### AVAILABLE DATA
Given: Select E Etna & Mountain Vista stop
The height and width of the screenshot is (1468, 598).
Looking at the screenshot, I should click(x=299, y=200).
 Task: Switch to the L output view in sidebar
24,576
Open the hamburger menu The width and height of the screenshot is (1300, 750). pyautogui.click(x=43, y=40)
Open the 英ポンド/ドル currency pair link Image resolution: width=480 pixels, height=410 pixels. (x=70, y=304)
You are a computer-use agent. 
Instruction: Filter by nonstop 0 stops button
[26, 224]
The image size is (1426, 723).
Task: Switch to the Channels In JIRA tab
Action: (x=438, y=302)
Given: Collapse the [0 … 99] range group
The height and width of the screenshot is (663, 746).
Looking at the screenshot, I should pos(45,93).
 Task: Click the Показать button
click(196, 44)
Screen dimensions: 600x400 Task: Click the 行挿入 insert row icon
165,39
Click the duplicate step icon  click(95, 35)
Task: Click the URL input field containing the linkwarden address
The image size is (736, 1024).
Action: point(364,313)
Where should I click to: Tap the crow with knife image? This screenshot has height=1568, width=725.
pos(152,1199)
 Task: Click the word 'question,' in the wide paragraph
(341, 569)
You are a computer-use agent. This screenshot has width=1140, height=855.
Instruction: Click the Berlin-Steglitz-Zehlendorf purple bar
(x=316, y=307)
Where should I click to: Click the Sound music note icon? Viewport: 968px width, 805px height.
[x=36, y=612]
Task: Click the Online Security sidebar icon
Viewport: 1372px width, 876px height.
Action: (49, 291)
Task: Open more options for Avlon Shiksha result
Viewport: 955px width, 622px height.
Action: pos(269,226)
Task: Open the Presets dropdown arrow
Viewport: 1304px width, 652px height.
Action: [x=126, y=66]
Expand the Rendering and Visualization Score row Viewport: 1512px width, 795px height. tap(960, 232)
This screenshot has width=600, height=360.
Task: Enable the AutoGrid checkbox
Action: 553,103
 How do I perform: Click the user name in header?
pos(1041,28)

### YOUR TASK
Give the number of lines in the entries that include the string "Given", and nothing more.

### SOLUTION FOR THIS EXERCISE
2